I'd suggest looking into high dose Vitamin D, which has been purported to be able to successfully address various autoimmune issues. If interested, I'd recommend checking out Dr. Eric Berg's videos on YouTube.

thanks, the first result for "dr. eric berg vitamin d" is called "VITAMIN D IS DANGEROUS" so i'm not sure i got the right guy:

my blood tests for vit.d have been good (hovering around 50ng/ml) for years and i have been supplementing it for even longer.

edit, found this:

Thus, it is necessary to integrate vitamin D in autoimmune patients, especially those who are taking corticosteroids

from: https://www.sciencedirect.com/science/article/abs/pii/S1568997219301508?via=ihub

 

[bad1080]

i can't edit the OP so i add it here:

i found out you can do a small dose of up to 50mg for up to a week without needing to taper and without withdrawal - this is not medical advice and ymmv

i'll keep you posted

edit: it felt like i already had an increase in fatigue after just 24h from my first dose of 45mg. it then took ~2h from my next dose to feel somewhat normal again.

 

[bad1080]

it felt like i already had an increase in fatigue after just 24h from my first dose of 45mg. it then took ~2h from my next dose to feel somewhat normal again.

what i felt there might have been PEM (at least in part) from the hospital visit. but even now i feel like shit after taking the prednisolone.

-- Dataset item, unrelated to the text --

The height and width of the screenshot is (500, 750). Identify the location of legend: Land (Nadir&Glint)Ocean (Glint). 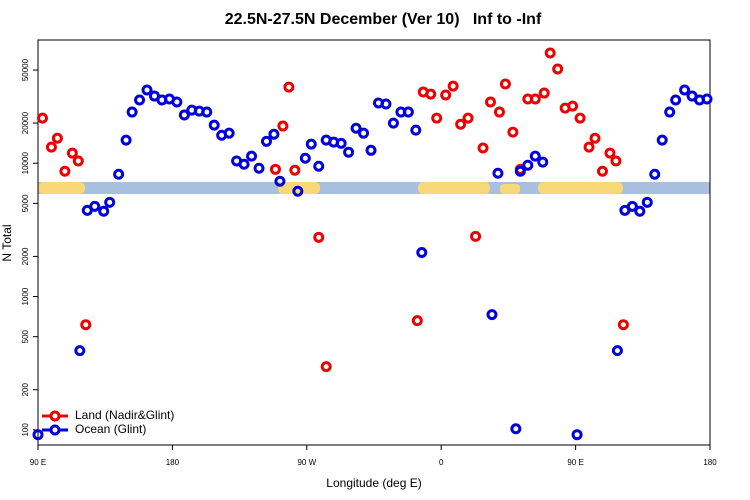
(108, 422). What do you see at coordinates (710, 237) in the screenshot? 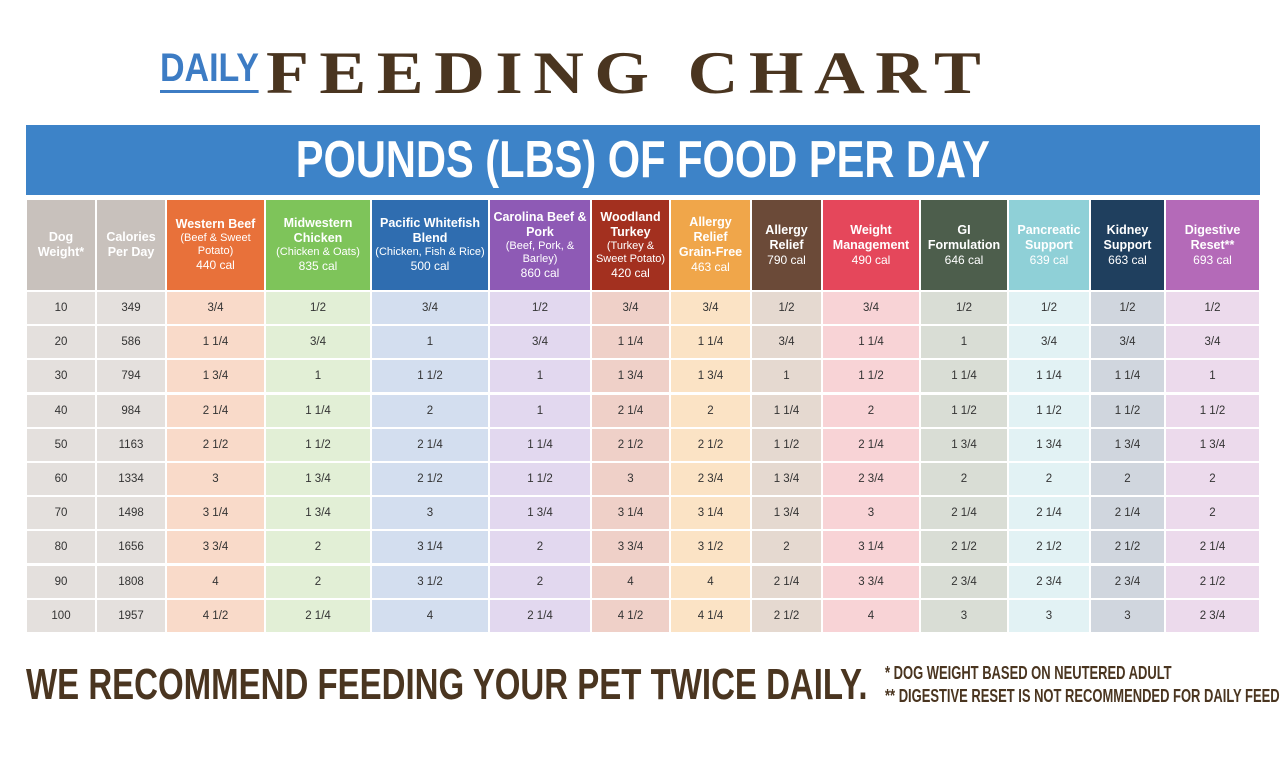
I see `column-name: Allergy Relief Grain-Free` at bounding box center [710, 237].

it feels exactly like it says on me-pedia:

While glucocorticoids are anti-inflammatory in the periphery, they can be inflammatory to the central nervous system; these findings suggest this effect may be amplified in people with ME/CFS due to increased sensitivity to glucocorticoids.

i am having trouble with my vision, with brain-fog, and back/spine pain. but i also notice the improvement with inflammation in my joints and my digestive system. but i don't think it's worth the trade off as i barely feel human.

 

[Learner1]

If you are having a serious autoimmune problem, could your doctors try:

• IVIG
• Rituximab
• Plasmapheresis

 

[bad1080]

If you are having a serious autoimmune problem, could your doctors try:

• IVIG
• Rituximab
• Plasmapheresis

thanks!

Intravenous immunoglobulin (IVIG) is an infusion treatment that manages immunodeficiency disorders

that sounds like the opposite of what they are trying to do from what i understand (suppress the immune system because it is hyperactive)

rituximab sounds like it goes in the right direction but is not for autoimmune pancreatitis AIP (and it has nasty side-effects: "Rituximab may cause a serious brain infection that can lead to disability or death")

plasmapheresis doesn't seem like something the insurance would cover for AIP but i can ask. iirc the doc said something about biologics as an alternative: https://www.drugs.com/medical-answers/what-biologic-drug-3565613/ but there are risks involved as well

 

[bad1080]

so after first lowering the dose to 20mg without much change in side-effects i discontinued the prednisolone. today i felt a noticeable shift in energy, it felt like my muscles were able to get some oxygen again. idk if it was the lack of sleep (my sleep was even worse on prednisolone), some kind of rebound or just the lack of side-effects but i was able to get some groceries and even cook a little for lunch today.